The young medical graduate is a boring horndog sort of dude & becomes the even more boring & wildly unlikely good-buddy of the dictator. The storytellers use this fatuously invented character for nothing better to do than to screw one of the members of the dictator's harem (Kerry Washington). Hey good story guys. Adventures of a boring Scott in a 1970s African harem.
How did any critic get beyond this assinine storyline to find something praiseworthy in such a miserable excuse for a film? I can only imagine that for the larger white audience, a story that heroizes a white guy at the expense of a continent. To have the black lead, Forest Whitaker, roaring about the set like a rabid gorilla fulfills exactly the stereotypical expectation white viewers & critics like to see proven "historical" rather than merely racist.
And far from Forest bringing depth to the madness of a dictator, gads, even Mr. T could've thrown himself about a set with this much subtlty. In fact Mr. T would've been better casting. "A tour de force performance for Mr. T!" would make ever so much more sense.
Whitie Scott went to Africa to escape his mean ol' father. The tale that unfolds has little to no believability as history but seems almost to have been adapted from an awful antique stage play promoting the English Empire, & showing how awful things must become if the fuzzy wuzzies are no longer restrained by white people.
I tried to appreciate the film on the level of an "update" on the British jungle picture for which it is expected that some dull Brit will be the hero & natives no more than local color in the background of a white man's adventures. I also tried to appreciate that a potentially fine actor like Forest Whitaker had a big roll. But the film just seemed horrible at every point & even Forest's acting was a bit of a giggle.

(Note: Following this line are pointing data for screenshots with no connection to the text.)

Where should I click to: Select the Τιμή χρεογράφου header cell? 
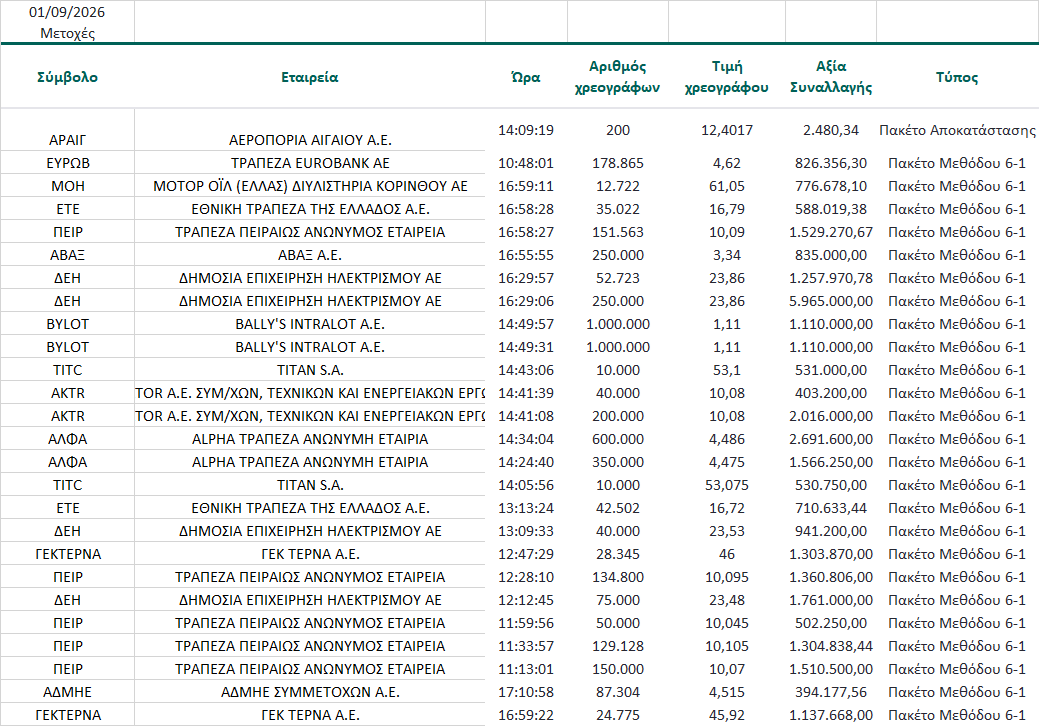point(727,77)
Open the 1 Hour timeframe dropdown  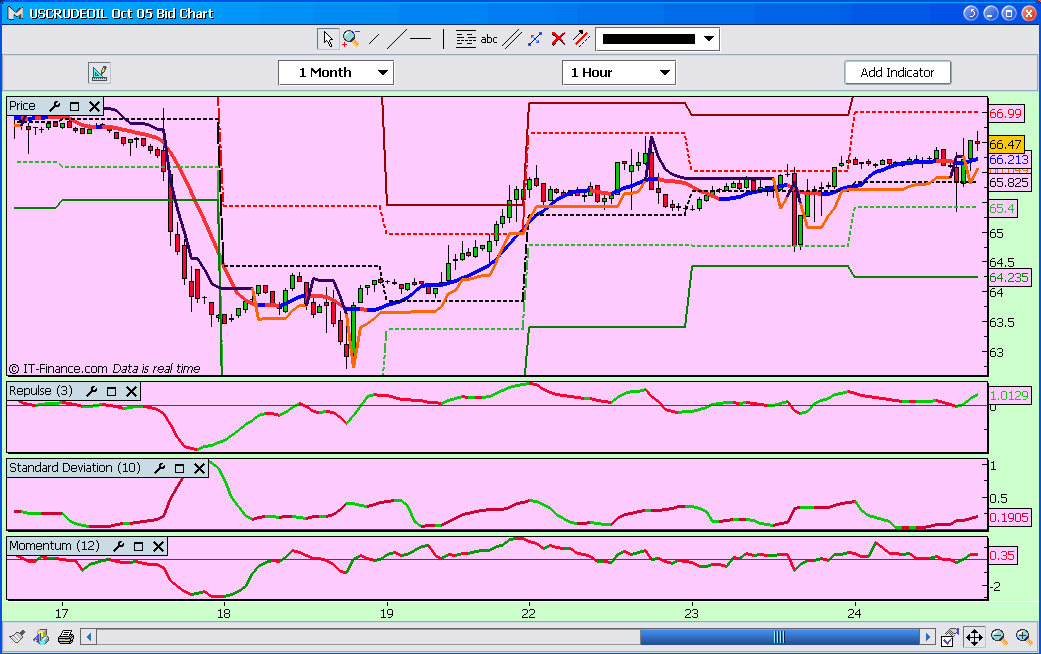pyautogui.click(x=619, y=72)
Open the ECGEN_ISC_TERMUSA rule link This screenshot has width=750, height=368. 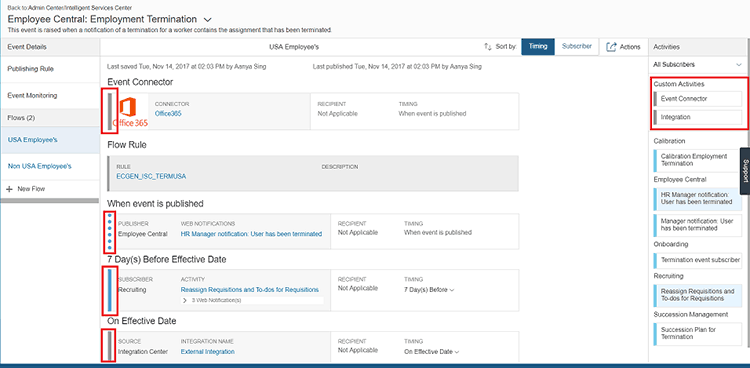(x=151, y=176)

How this antic overwrought blackface performance won Forest a best actor Oscar & other awards is beyond me, except that most award-givers are white people who are apt to relate better to a story sticking closest to a made-up white protagonist. That's the Africa we whities have thirsted for since silent era Tarzans.

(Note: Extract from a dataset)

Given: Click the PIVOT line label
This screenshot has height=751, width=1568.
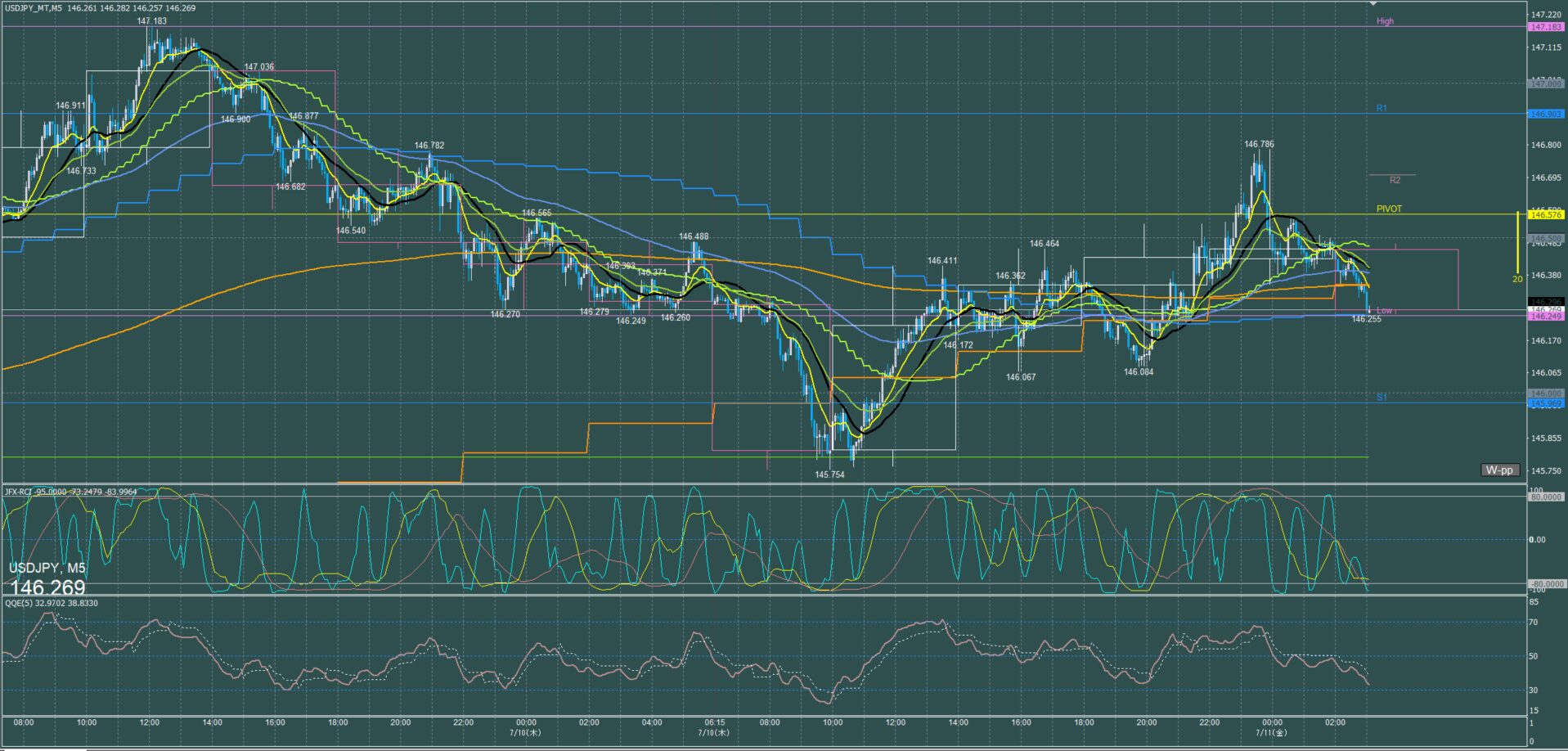Looking at the screenshot, I should pos(1389,209).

Someone decided Forest had to play this role in blackface. The appalling make-up decision is frequently seen blotched from uneven application or striped with streaks of sweat washing some of the blackface off. Sometimes he was black as a black crayon, other times about half his actual coloring showed through the walnut dye.
He plays Idi Amin as a manic-depressive as well as paranoic sociopath. It's painful to see Forest throwing himself about like a hammy over actor playing to the peanut gallery in some 1920 vaudeville theater where blackface on black comedians was expected.

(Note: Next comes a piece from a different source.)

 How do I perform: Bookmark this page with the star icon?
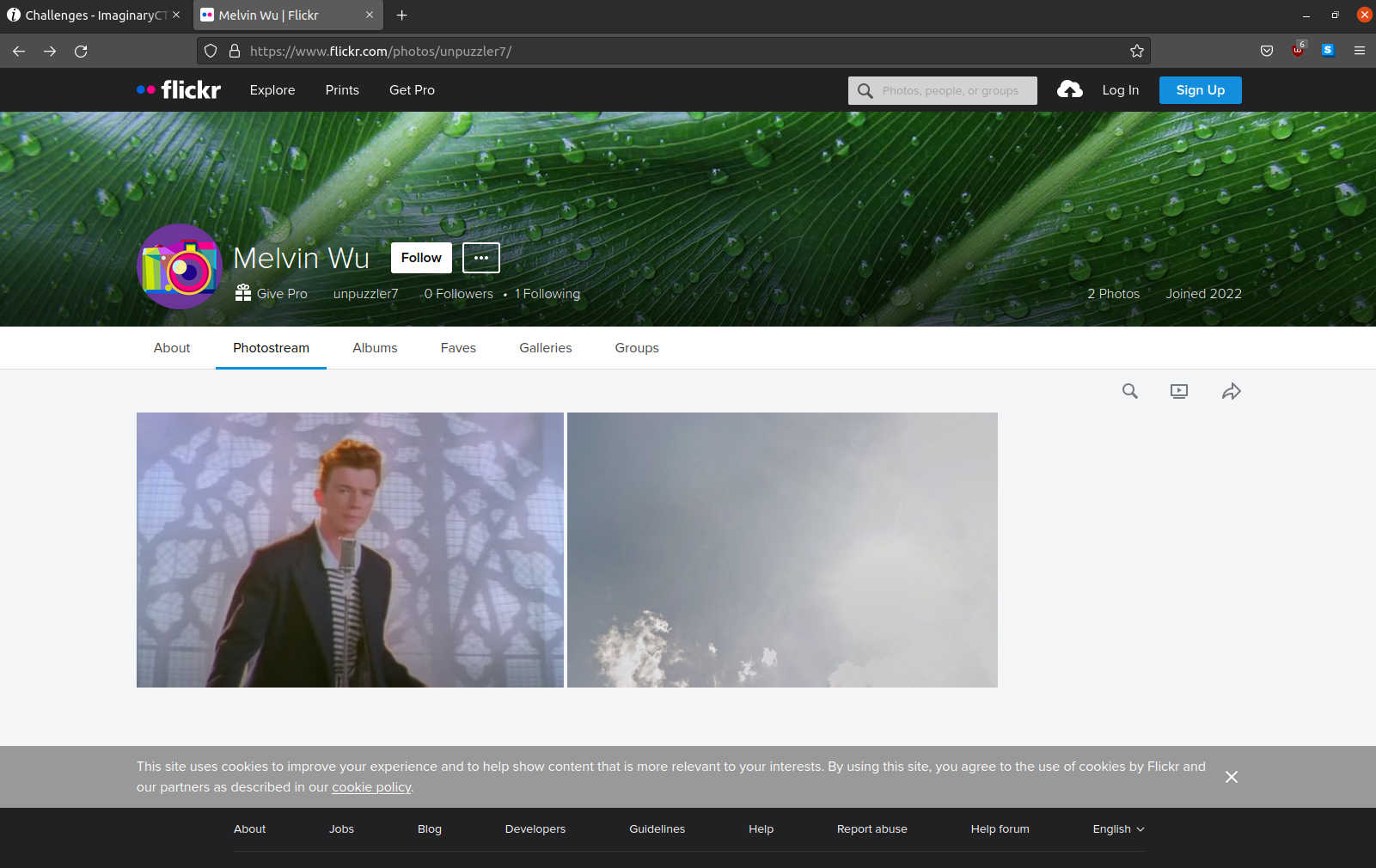tap(1137, 51)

Donnell Boose at blackademics.org said it clearly: "Instead of seeing the social affects of Amin's brutal rule on the Ugandan people, I saw the story of a fictionalized white guy and his travails in Africa," & rightly asks, "Now, I don't know maybe it's just me, but I have issues with blackface. Anybody feel me?" I feel ya.
Whity Scott is even more unlikely than Anna of Anna & the King, & one half expects the Scott to teach Idi Amin to waltz. I really just wanted Amin to put a bullet in the horny little bastards's face to get rid of him from the story. Then there might've been room in the film to actual delve into how such a man came to power in the first place, the resultant mass slaughter under Amin being about a nation & its people, not about a white man screwing the dictator's favorite bride.
The only good turn of plot is in torturing the dumbass Scott. If the story had been honest in depicting a monstrous ruler, it would never have been filtered through a tale of a white man's experiences as conqueror of the dictator's woman & primary figure the audience roots for, with the only hint of black heroism being the willingness of one good black man to die for no reason but to help whitey live. Oh shades of Gunga Din.
The true victims of Amin's terror are just background noise for Whitie Scott's close call. This movie sucks in just so many ways. What we need now is a film about the underground railroad, which would be all about how awful slavery was for some white guy, perhaps a North Carollina Scott, co-starring Forest Whitaker lazyin' under a magnolia tree with his banjo.